Le nouvel Urus SE Performante coiffe désormais la gamme et devient la version la plus radicale du modèle le plus vendu de la marque, celui qui pèse l’essentiel de ses immatriculations depuis son lancement. Autant dire que le constructeur de Sant’Agata n’avait pas droit à l’erreur.

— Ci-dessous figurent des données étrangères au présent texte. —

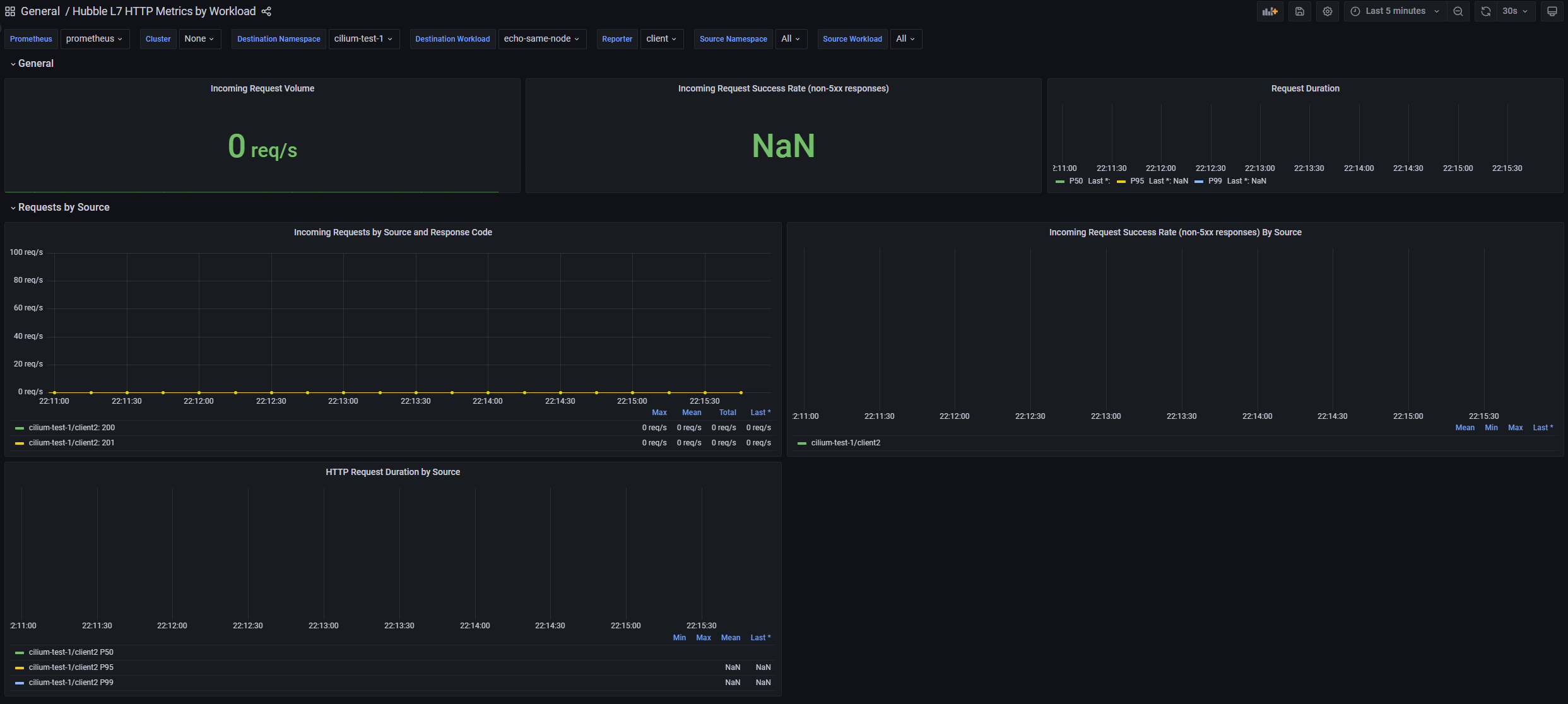This screenshot has width=1568, height=704.
Task: Click yellow color swatch for client2: 201
Action: click(x=20, y=443)
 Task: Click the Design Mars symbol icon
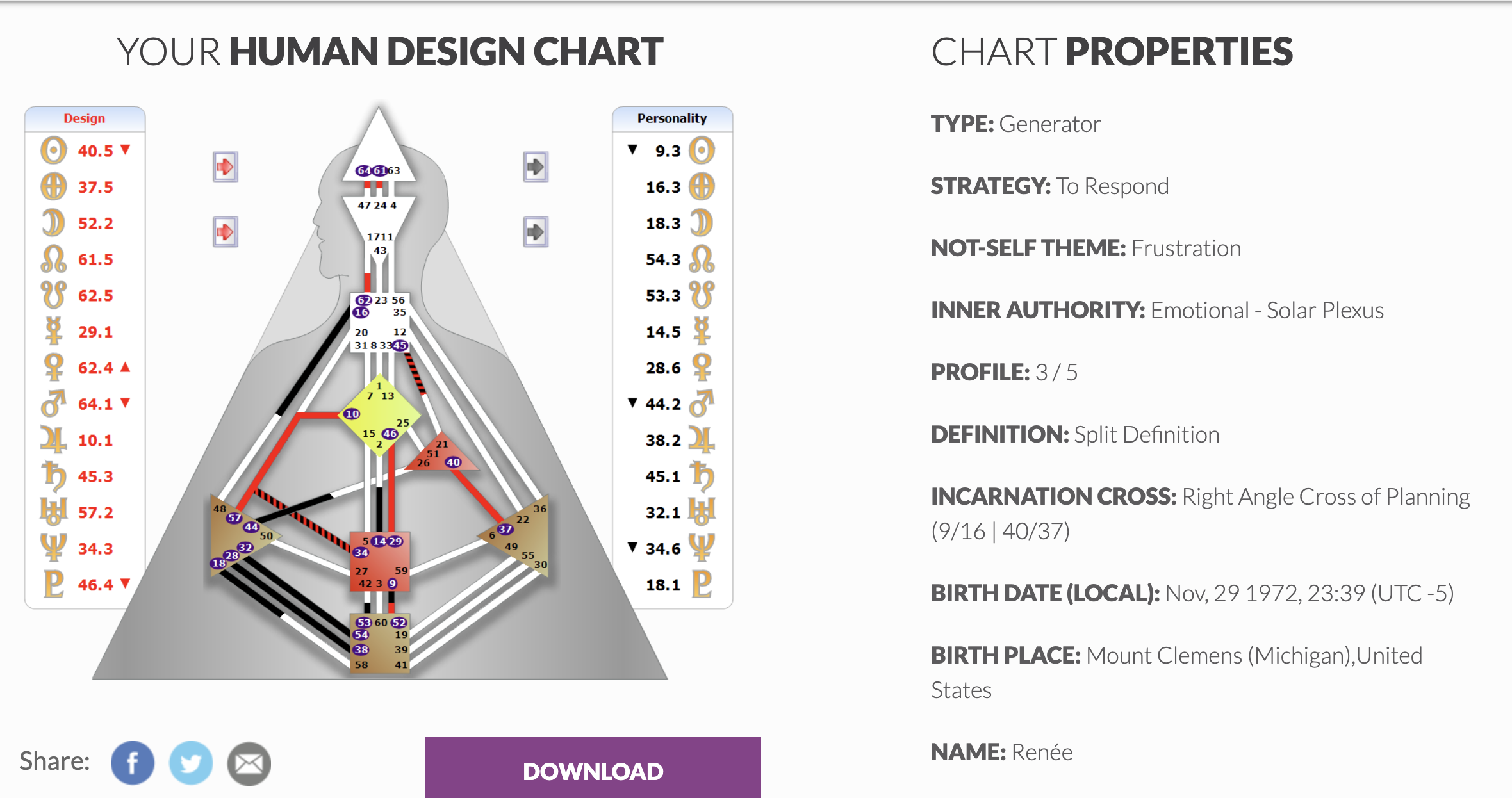53,403
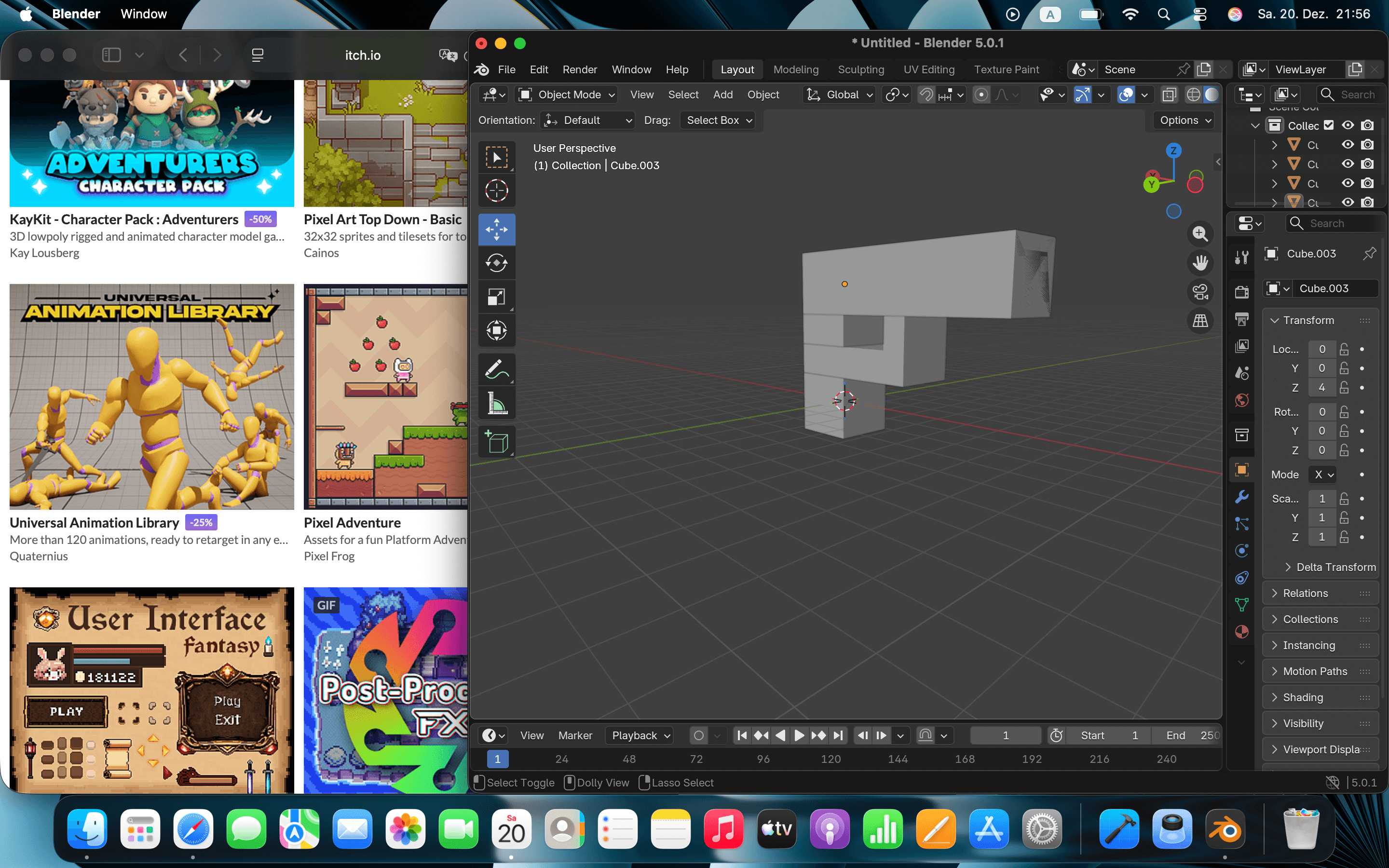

Sous le capot en carbone ajouré, l’architecture reprend celle de l’Urus SE : un V8 4.0 biturbo associé à un moteur électrique à aimants permanents placé en amont de la boîte automatique à huit rapports. L’ensemble grimpe ici à 812 CV et 1000 Nm, soit 146 ch et 150 Nm de plus que l’ancien Urus Performante. La batterie lithium-ion de 25,9 kWh autorise plus de 60 km en mode 100 % électrique, avant que les deux motorisations ne conjuguent leurs efforts. Le 0 à 100 km/h tombe alors en 3″3, le 0 à 200 km/h en 10″8, pour une pointe à 312 km/h. Pour contenir la masse inhérente à l’hybridation, la marque a multiplié les éléments en fibre de carbone sur le capot, le toit, les passages de roues et le diffuseur. L’échappement titane signé Akrapovič retranche à lui seul plus de 10 kg. Résultat, un poids en ordre de marche homologué de 2 473 kg, soit 32 kg de moins que l’Urus SE, et un rapport poids/puissance ramené à 3 kg/CV que Lamborghini présente comme la référence de la catégorie.
La vraie transformation se joue toutefois dans la gestion du comportement routier. Le nouvel Urus SE Performante hérite du capteur 6D inauguré sur la Fenomeno, capable de mesurer en temps réel les accélérations sur trois axes ainsi que les mouvements de tangage, de roulis et de lacet. Relié au freinage intégré IPB, il anticipe l’adhérence disponible au lieu de réagir à une perte de motricité, avec une modulation continue du freinage à chaque étrier et une gestion plus fluide du couple. De quoi rendre un engin de près de 2,5 tonnes plus rigoureux et plus naturel dans ses enchaînements, avec un temps de réaction abaissé de 12 % par rapport à l’ancien Urus Performante.
La suspension pneumatique double chambre AURA fait par ailleurs son apparition sur la gamme Urus. Son architecture 2K2V associe des ressorts pneumatiques à double chambre à des amortisseurs à double valve, dissociant plus finement compression et détente. En conduite dynamique, le roulis recule de 55 % par rapport à l’ancien Urus Performante, quand les vibrations diminuent de 25 %. La voie élargie de 16 mm parachève ce gain de stabilité latérale.
Le travail aérodynamique suit la même logique. La traînée recule de 3 % face à l’Urus SE tandis que l’appui progresse de 16 % par rapport à l’ancien Urus Performante, grâce notamment aux prises d’air S-Duct sur le capot et au plus grand diffuseur jamais dessiné pour un Urus. Le refroidissement des freins gagne pour sa part 8 % d’efficacité par rapport à l’Urus SE.
Dernière surprise, un mode Rally calibré pour les surfaces meubles rejoint les programmes Strada, Sport, Corsa aux côtés du mode EV. L’idée de faire survirer un super-SUV hybride de près de 2,5 tonnes sur la terre conserve quelque chose d’absurde, et résume assez bien la philosophie de cette déclinaison. Face au Ferrari Purosangue et à l’Aston Martin DBX707, l’Italien fait le pari que l’électrification n’est pas l’ennemie du plaisir. Lamborghini promet le comportement le plus rigoureux et le plus affûté de toute l’histoire de l’Urus. Les premiers tours de roue diront s’il a tenu parole.